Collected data
↓↓↓

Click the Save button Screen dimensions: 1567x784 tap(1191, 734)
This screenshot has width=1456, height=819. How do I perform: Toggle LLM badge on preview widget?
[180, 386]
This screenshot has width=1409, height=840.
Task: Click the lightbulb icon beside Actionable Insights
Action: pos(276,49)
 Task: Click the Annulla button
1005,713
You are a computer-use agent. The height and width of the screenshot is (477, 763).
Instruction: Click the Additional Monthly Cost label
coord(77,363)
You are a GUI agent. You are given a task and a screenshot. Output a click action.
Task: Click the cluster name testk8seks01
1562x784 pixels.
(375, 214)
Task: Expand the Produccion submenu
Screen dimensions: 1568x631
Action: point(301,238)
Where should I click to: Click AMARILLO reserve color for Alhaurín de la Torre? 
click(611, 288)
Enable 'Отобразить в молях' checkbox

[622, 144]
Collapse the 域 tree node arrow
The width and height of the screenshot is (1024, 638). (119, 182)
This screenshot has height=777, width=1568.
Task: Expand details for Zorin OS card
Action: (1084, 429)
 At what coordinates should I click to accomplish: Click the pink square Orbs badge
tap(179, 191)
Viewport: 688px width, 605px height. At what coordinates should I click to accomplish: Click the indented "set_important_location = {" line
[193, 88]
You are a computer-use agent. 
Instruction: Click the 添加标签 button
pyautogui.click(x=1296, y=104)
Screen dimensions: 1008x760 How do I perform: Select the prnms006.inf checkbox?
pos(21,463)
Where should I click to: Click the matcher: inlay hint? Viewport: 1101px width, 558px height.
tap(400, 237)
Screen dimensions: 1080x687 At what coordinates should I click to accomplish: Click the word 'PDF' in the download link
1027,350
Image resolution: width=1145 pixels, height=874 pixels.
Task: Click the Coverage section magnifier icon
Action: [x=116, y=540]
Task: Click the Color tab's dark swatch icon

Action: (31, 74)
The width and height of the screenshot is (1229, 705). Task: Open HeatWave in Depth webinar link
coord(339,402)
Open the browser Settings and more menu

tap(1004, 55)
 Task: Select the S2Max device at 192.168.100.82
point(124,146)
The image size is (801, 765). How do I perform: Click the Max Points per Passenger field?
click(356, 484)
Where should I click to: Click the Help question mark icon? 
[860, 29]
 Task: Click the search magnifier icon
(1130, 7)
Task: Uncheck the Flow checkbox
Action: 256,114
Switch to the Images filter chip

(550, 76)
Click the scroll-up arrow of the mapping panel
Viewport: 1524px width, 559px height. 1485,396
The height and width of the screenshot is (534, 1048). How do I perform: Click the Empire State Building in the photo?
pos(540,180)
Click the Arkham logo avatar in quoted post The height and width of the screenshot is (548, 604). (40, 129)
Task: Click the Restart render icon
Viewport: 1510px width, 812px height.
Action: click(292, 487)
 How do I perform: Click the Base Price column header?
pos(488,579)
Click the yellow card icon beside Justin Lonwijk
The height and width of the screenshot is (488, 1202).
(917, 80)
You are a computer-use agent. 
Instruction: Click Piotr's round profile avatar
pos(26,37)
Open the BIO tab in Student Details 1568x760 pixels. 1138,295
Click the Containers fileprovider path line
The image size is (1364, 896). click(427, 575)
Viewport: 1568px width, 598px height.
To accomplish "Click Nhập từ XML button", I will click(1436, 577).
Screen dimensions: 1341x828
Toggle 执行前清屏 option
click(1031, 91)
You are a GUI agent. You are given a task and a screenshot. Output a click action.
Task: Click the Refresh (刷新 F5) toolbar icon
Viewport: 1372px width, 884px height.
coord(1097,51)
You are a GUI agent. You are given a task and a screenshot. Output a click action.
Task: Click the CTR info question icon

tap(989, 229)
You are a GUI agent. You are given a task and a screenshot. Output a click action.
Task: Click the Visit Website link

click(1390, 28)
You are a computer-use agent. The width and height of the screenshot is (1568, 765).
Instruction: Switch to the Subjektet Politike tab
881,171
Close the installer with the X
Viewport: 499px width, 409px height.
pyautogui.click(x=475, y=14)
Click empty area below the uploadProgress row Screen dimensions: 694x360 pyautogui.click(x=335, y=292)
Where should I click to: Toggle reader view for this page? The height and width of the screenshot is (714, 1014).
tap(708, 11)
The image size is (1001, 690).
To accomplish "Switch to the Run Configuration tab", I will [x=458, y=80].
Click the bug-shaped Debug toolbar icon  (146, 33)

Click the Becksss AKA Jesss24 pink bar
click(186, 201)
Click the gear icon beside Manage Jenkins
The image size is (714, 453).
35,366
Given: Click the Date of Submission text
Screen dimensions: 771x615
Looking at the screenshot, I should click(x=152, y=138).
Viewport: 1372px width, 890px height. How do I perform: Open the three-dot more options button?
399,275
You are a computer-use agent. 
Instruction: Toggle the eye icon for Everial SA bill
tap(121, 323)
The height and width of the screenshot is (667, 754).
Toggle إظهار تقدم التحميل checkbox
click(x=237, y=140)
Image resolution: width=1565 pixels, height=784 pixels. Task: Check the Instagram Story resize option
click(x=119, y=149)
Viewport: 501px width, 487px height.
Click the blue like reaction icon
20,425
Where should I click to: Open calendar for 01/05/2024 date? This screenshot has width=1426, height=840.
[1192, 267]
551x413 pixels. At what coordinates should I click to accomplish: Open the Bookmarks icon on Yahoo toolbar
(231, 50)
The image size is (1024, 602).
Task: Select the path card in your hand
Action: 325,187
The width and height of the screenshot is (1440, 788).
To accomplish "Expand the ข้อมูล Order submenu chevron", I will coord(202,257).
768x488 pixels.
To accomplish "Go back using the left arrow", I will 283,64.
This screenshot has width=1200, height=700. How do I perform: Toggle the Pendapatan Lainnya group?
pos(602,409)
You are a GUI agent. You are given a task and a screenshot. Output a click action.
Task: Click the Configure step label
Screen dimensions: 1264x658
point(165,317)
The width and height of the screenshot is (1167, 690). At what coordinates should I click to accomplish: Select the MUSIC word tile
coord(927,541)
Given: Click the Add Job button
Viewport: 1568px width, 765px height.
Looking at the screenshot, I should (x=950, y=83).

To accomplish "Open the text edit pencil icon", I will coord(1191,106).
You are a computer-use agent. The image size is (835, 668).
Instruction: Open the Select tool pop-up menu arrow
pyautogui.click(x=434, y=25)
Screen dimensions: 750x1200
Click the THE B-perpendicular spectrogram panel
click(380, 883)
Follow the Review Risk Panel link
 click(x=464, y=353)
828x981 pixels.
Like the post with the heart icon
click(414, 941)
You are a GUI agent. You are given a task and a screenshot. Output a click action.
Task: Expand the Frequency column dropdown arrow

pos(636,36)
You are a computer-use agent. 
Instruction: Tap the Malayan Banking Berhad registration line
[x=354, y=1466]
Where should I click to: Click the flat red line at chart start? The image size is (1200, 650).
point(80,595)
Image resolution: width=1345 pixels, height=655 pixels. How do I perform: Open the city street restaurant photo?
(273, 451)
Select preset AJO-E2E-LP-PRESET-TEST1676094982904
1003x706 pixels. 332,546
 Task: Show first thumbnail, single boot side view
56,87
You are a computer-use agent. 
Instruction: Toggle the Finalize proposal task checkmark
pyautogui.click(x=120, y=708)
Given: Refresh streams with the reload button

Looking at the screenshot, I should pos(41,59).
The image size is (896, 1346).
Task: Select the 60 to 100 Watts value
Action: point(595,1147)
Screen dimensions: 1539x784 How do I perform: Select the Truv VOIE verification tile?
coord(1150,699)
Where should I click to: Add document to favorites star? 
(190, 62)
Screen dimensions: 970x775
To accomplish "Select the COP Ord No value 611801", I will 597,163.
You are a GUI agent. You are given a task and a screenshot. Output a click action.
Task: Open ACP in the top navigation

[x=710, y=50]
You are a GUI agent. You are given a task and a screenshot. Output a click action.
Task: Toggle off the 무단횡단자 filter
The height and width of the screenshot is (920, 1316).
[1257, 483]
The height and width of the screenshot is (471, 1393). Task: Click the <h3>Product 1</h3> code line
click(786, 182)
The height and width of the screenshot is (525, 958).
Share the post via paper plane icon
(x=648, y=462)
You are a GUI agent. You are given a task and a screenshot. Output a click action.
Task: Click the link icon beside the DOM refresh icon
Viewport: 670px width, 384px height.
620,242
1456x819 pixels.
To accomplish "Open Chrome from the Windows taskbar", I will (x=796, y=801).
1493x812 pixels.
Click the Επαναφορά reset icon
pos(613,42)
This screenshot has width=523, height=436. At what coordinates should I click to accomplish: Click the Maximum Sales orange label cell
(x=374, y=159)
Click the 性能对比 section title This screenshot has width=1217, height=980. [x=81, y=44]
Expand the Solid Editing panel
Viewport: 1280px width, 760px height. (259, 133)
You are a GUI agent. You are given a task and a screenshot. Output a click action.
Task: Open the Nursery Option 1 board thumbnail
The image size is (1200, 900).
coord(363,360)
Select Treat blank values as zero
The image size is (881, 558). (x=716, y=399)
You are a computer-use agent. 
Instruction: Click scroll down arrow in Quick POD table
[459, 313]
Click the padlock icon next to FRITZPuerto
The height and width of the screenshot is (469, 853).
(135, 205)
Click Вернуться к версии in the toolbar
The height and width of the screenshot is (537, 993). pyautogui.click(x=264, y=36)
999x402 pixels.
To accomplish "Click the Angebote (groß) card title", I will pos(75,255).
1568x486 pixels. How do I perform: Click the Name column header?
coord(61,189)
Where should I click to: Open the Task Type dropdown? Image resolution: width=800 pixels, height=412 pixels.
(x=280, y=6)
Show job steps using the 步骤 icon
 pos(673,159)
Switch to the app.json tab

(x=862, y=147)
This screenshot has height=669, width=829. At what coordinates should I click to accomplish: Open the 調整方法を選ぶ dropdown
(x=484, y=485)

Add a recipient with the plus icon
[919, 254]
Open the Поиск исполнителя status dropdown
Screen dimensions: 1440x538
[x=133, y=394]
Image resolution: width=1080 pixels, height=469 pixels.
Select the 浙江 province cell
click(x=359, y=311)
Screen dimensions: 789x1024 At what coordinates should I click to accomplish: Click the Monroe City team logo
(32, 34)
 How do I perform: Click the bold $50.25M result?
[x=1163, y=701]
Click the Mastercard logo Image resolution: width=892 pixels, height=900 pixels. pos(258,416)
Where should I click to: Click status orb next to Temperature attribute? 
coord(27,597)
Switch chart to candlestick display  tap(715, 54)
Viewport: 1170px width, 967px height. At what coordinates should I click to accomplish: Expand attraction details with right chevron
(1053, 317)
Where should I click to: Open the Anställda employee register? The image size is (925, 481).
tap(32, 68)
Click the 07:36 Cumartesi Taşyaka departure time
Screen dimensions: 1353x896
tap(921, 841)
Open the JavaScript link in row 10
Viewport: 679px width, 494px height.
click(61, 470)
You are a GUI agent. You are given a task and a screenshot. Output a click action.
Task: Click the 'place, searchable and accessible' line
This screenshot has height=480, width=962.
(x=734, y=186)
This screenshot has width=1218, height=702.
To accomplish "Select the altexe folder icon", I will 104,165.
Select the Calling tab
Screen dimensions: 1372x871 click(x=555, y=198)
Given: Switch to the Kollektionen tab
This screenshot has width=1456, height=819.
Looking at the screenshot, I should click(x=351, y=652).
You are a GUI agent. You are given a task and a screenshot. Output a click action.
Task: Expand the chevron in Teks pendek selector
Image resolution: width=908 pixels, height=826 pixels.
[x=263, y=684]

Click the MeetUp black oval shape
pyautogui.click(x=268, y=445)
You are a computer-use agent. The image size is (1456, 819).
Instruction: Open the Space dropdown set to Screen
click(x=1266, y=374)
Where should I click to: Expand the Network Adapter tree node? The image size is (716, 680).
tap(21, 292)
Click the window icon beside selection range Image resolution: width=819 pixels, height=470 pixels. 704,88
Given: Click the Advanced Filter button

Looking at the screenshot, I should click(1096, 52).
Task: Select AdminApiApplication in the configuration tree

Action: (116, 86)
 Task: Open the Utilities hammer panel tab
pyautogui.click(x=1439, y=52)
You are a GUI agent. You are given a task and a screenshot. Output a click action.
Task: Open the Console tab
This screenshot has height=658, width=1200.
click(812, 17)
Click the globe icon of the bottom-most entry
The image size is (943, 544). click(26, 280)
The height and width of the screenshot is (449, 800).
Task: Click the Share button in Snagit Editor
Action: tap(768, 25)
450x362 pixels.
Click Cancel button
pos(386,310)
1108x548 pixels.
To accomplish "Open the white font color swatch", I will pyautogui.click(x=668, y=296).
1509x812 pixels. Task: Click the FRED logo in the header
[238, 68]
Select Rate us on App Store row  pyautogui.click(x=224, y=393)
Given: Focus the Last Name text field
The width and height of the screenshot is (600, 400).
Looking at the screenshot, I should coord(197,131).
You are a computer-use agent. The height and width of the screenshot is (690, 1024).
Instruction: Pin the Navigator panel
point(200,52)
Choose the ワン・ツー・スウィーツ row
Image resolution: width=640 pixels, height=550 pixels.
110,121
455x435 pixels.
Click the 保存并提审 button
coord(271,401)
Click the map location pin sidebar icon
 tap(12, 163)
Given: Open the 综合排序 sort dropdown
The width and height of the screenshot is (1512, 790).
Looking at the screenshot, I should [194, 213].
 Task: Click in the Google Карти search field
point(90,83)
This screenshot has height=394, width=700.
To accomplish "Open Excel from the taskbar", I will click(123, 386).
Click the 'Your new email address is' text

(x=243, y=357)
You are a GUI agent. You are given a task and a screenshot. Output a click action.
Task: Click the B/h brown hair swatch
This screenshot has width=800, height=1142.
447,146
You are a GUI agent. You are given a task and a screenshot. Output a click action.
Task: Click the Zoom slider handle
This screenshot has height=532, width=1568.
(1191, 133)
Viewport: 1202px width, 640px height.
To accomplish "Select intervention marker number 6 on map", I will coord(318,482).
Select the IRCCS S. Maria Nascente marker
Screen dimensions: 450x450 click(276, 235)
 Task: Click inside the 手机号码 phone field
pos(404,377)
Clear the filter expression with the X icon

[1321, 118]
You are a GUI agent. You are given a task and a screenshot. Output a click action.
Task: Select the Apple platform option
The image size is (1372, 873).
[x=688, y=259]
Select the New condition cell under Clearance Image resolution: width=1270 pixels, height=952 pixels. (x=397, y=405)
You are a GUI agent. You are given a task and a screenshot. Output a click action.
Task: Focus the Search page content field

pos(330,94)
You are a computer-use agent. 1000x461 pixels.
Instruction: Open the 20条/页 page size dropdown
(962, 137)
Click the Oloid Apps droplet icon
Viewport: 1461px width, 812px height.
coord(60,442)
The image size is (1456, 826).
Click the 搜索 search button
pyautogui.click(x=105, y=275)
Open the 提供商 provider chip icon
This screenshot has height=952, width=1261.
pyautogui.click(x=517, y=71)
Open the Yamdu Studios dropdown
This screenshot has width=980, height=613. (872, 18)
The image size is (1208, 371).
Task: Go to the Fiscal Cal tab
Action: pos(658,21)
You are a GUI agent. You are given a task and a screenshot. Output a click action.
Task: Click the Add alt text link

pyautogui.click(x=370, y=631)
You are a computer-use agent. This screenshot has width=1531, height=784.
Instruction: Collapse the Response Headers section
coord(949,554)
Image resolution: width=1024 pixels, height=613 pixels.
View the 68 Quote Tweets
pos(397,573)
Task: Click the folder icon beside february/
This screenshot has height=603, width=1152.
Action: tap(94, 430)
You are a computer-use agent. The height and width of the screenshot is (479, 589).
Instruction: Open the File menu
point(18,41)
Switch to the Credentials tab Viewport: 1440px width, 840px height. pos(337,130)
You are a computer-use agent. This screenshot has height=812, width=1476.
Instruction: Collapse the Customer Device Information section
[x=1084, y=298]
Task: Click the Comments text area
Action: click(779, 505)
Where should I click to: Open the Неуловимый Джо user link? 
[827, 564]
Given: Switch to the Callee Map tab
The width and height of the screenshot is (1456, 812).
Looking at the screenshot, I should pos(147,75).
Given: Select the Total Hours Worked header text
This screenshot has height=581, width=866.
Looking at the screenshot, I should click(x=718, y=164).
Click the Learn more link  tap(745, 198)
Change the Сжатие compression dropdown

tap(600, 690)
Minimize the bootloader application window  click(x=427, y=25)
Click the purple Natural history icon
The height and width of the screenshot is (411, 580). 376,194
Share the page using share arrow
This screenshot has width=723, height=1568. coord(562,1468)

↑↑↑

▸ **Your goal**
Reproduce word for word the part of the records that opens with the line containing "Task: Show first" and closes with the line containing "pyautogui.click(x=120, y=708)", with both of those lines included.

▸ **Written solution**
 Task: Show first thumbnail, single boot side view
56,87
You are a computer-use agent. 
Instruction: Toggle the Finalize proposal task checkmark
pyautogui.click(x=120, y=708)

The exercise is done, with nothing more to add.